Excerpted data START

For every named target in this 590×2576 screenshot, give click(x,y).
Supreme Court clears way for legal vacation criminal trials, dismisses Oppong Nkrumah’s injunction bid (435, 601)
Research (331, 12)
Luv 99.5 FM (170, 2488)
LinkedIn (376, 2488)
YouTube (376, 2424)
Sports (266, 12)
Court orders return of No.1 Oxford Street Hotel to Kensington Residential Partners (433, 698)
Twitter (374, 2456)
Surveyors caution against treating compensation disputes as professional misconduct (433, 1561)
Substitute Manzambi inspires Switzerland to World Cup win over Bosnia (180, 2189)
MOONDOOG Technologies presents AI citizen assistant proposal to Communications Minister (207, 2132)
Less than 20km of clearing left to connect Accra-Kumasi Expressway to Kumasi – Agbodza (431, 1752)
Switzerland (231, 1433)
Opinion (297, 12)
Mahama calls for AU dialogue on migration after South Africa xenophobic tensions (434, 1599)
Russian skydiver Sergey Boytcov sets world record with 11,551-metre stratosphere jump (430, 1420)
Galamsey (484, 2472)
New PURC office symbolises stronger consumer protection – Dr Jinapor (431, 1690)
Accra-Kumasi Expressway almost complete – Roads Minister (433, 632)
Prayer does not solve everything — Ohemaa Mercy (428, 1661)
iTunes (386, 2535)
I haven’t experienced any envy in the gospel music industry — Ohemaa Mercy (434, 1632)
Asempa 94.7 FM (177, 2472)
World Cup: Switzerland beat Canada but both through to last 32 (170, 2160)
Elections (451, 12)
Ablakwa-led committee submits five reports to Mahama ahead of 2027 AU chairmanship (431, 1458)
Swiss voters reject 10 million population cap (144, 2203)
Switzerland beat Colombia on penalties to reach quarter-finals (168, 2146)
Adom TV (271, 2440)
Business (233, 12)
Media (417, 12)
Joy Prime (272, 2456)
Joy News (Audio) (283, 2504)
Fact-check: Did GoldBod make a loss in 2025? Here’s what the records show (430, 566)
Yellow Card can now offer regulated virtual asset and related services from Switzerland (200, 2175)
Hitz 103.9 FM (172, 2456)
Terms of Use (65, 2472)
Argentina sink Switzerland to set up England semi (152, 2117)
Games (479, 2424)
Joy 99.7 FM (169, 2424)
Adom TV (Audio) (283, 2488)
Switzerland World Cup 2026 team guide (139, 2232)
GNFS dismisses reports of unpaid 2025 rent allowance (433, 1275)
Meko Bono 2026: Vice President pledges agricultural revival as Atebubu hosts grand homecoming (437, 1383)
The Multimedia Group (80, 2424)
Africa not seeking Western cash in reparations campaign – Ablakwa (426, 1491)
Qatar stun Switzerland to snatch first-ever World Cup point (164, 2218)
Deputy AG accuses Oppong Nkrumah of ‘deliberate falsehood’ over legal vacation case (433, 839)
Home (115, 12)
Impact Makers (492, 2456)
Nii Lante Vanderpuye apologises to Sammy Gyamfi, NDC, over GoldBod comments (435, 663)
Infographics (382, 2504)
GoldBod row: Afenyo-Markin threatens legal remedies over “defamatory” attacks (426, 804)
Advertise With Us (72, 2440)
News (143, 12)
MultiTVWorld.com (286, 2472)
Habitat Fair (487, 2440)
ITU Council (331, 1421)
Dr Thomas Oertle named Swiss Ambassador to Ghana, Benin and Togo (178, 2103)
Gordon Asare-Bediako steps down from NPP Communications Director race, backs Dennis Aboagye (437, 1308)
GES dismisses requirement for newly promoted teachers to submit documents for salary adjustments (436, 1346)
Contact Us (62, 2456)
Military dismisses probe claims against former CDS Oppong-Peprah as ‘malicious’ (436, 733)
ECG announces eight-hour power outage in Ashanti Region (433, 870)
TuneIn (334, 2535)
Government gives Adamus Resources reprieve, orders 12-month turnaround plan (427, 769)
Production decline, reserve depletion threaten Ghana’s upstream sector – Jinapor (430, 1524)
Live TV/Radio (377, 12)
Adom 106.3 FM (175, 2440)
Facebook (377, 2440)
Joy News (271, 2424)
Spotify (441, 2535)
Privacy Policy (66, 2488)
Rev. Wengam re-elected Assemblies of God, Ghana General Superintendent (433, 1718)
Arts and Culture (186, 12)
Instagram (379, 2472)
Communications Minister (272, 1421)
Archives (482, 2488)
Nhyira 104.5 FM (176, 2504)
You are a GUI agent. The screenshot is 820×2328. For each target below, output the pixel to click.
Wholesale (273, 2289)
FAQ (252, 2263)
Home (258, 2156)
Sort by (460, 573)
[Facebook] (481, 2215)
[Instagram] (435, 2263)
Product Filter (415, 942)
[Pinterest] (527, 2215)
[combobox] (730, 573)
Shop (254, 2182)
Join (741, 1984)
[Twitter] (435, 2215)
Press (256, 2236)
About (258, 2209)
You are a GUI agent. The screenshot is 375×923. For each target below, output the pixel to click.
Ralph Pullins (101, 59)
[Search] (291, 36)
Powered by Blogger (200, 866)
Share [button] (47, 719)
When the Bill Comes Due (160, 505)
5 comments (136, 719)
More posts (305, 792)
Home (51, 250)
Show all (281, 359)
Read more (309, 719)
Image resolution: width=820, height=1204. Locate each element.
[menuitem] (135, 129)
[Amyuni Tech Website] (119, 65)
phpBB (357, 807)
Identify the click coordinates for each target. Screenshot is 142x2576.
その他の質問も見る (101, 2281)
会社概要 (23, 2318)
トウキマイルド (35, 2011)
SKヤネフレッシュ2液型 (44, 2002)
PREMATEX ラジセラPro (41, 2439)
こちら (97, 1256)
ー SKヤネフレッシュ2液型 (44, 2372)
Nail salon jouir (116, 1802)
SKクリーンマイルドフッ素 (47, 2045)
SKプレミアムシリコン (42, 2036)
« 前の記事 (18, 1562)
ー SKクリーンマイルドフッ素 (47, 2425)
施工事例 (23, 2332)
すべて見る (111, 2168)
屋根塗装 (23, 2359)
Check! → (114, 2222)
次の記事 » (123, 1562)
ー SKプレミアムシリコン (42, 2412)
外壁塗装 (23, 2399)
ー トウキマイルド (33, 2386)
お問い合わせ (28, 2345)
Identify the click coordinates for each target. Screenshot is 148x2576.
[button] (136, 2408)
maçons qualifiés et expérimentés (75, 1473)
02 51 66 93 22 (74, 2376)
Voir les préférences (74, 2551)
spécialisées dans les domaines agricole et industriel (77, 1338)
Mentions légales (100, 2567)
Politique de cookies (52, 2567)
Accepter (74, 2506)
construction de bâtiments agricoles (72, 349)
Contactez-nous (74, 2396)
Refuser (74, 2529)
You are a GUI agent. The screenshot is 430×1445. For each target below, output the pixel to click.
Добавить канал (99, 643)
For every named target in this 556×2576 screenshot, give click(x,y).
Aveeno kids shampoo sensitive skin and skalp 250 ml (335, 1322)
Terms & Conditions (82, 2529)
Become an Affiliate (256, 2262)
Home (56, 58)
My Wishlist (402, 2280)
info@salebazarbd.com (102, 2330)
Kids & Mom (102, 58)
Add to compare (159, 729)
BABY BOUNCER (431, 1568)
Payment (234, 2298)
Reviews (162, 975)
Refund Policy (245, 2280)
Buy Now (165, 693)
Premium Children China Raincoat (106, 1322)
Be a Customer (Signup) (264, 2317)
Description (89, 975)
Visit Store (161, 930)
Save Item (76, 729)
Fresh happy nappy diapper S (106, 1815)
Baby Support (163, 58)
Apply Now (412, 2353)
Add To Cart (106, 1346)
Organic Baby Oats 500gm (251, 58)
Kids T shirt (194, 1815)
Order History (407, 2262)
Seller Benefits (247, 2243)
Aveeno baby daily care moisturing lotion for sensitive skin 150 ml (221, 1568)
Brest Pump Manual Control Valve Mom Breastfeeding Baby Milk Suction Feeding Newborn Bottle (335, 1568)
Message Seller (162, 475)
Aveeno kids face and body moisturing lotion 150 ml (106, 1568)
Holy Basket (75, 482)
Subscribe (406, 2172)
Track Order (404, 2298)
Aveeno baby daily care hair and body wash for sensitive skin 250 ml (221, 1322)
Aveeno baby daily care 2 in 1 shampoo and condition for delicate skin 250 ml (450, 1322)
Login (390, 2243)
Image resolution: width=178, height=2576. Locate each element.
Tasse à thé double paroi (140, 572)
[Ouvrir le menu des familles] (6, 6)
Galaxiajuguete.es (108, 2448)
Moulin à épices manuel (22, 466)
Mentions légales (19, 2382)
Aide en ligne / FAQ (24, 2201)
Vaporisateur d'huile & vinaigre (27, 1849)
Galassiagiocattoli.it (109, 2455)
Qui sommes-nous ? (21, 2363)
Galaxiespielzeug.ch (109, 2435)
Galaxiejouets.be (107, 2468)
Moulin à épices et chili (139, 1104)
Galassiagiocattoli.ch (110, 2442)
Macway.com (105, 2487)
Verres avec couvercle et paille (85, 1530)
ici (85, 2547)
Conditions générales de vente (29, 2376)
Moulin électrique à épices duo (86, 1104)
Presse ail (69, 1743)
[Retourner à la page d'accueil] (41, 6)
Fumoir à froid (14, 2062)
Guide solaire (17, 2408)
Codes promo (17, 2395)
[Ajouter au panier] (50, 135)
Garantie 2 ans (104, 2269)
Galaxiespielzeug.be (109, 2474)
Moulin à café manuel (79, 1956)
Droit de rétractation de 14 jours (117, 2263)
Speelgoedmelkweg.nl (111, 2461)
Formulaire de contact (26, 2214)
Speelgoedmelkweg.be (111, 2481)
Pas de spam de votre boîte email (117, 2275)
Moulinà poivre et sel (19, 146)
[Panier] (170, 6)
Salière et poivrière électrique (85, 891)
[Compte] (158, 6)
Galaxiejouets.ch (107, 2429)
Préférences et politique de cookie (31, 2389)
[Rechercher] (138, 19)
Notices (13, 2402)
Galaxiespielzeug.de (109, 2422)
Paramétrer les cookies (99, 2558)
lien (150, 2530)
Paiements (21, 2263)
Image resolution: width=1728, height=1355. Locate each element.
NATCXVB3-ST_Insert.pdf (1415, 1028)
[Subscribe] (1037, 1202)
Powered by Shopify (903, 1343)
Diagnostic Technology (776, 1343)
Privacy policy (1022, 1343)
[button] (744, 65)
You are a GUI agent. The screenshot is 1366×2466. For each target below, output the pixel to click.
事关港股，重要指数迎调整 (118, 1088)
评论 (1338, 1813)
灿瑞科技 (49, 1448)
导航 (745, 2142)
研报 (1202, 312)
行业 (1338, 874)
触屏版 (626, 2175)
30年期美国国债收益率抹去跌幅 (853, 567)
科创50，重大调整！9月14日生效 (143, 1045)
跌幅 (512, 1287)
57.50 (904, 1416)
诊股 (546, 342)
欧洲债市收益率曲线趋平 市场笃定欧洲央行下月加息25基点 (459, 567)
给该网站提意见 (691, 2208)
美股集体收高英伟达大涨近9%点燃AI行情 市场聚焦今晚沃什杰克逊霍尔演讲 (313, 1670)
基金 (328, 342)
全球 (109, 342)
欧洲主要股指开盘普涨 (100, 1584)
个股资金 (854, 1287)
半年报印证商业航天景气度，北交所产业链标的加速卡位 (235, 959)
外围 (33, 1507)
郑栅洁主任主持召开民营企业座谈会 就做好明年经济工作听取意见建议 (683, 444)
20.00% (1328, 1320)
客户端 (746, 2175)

Excerpted data END

Goal of the exercise
Every line from the line containing "Adom TV (Audio) (283, 2488)" through the line containing "Infographics (382, 2504)" in the records above must be retyped exactly. Leave out the rest.

Solved problem
Adom TV (Audio) (283, 2488)
Switzerland World Cup 2026 team guide (139, 2232)
GNFS dismisses reports of unpaid 2025 rent allowance (433, 1275)
Meko Bono 2026: Vice President pledges agricultural revival as Atebubu hosts grand homecoming (437, 1383)
The Multimedia Group (80, 2424)
Africa not seeking Western cash in reparations campaign – Ablakwa (426, 1491)
Qatar stun Switzerland to snatch first-ever World Cup point (164, 2218)
Deputy AG accuses Oppong Nkrumah of ‘deliberate falsehood’ over legal vacation case (433, 839)
Home (115, 12)
Impact Makers (492, 2456)
Nii Lante Vanderpuye apologises to Sammy Gyamfi, NDC, over GoldBod comments (435, 663)
Infographics (382, 2504)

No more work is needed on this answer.